The balanced equation for the reaction of urea with water in the presence of urease enzyme is: \[NH_2CONH_2 + H_2O \xrightarrow{Urease} 2 NH_3 + CO_2\]

First, note that the rate constant of the uncatalyzed reaction is given at 100°C and the rate constant of the catalyzed reaction is given at 21°C. We are asked to assume that the rate of the catalyzed reaction is the same at 100°C as it is at 21°C. Using the Arrhenius equation: \(k = A\mathrm{e}^{-\frac{Ea}{RT}}\) Where: - k is the rate constant - A is the pre-exponential factor - Ea is the activation energy - R is the gas constant (8.314 J/mol K) - T is the temperature in Kelvin (K) First, we need to convert the temperatures to Kelvin: \(100^{\circ}C + 273.15 = 373.15K\) \(21^{\circ}C + 273.15 = 294.3K\) The difference in activation energy (ΔEa) can be calculated as follows: \(ΔEa = Ea_{uncatalyzed} - Ea_{catalyzed}\) To find the activation energies (Ea) for the uncatalyzed and catalyzed reactions, we can use the Arrhenius equation and solve for Ea: \(Ea_{uncatalyzed} = -R\ln(\frac{k_{uncatalyzed}}{A})\) \(Ea_{catalyzed} = -R\ln(\frac{k_{catalyzed}}{A})\) Where A can be assumed to be equal for both reactions. We can then find the difference in activation energy as: \(ΔEa = -R\ln(\frac{k_{uncatalyzed}}{A}) + R\ln(\frac{k_{catalyzed}}{A})\) \(ΔEa = R\ln(\frac{k_{catalyzed}}{k_{uncatalyzed}})\) Next, plug in the given values for the rate constants and the gas constant to find ΔEa: \(ΔEa = (8.314 \frac{J}{molK})\ln(\frac{3.4 \times 10^{4} s^{-1}}{4.15 \times 10^{-5} s^{-1}})\) \(ΔEa ≈ 186.3 kJ/mol\)

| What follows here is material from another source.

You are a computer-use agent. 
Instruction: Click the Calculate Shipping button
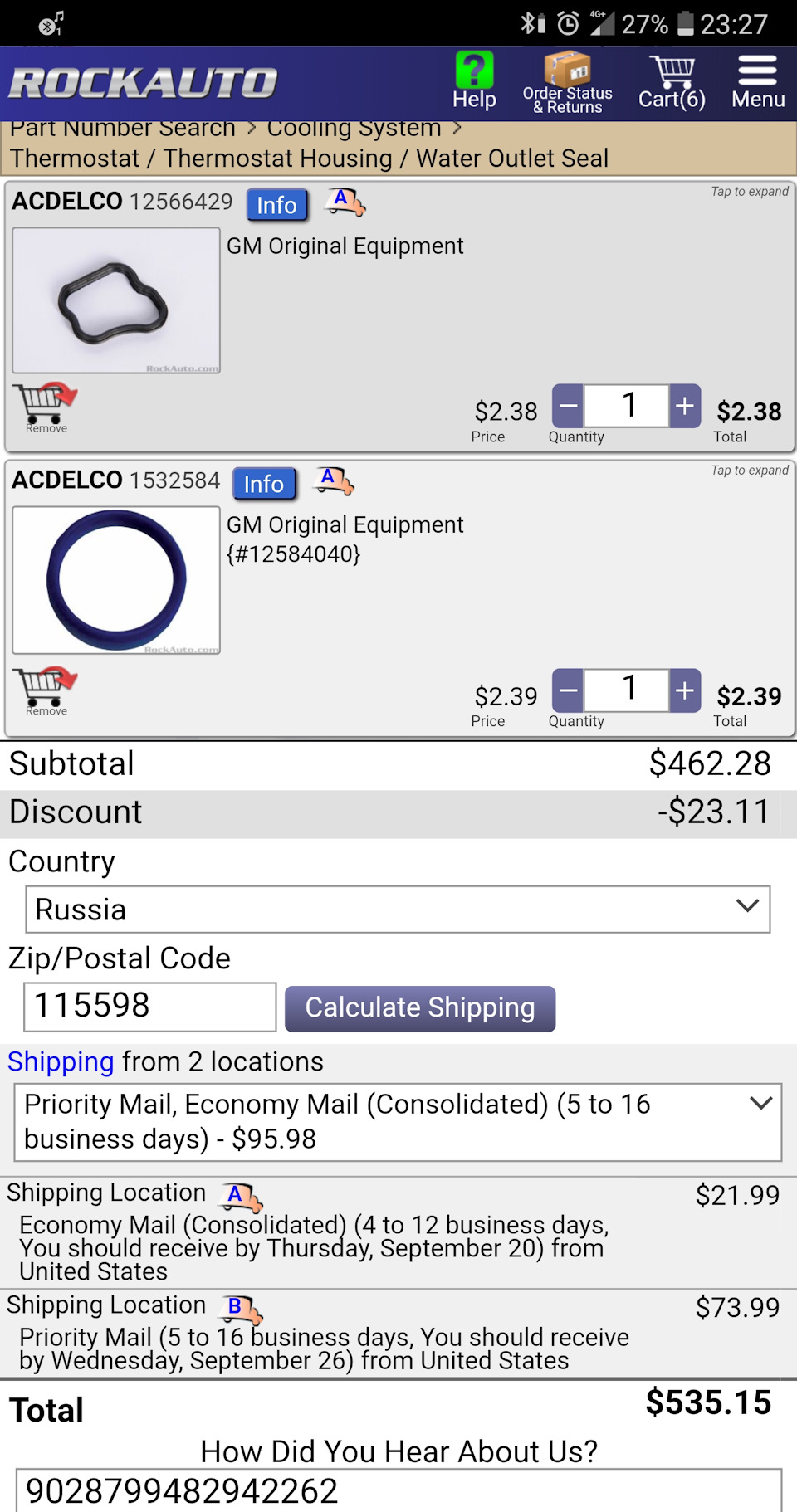coord(420,1008)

In actuality, enzymes typically lose their effectiveness at such high temperatures (100°C) due to denaturation. This means that the rate of the catalyzed reaction at 100°C would likely be significantly decreased compared to that at 21°C.

The difference in activation energy between the catalyzed and uncatalyzed reactions is approximately 186.3 kJ/mol, assuming the rate of the catalyzed reaction is the same at 100°C as it is at 21°C. However, considering that enzymes denature at high temperatures, the actual difference in activation energies would be smaller because the catalyzed reaction rate would be slower at 100°C.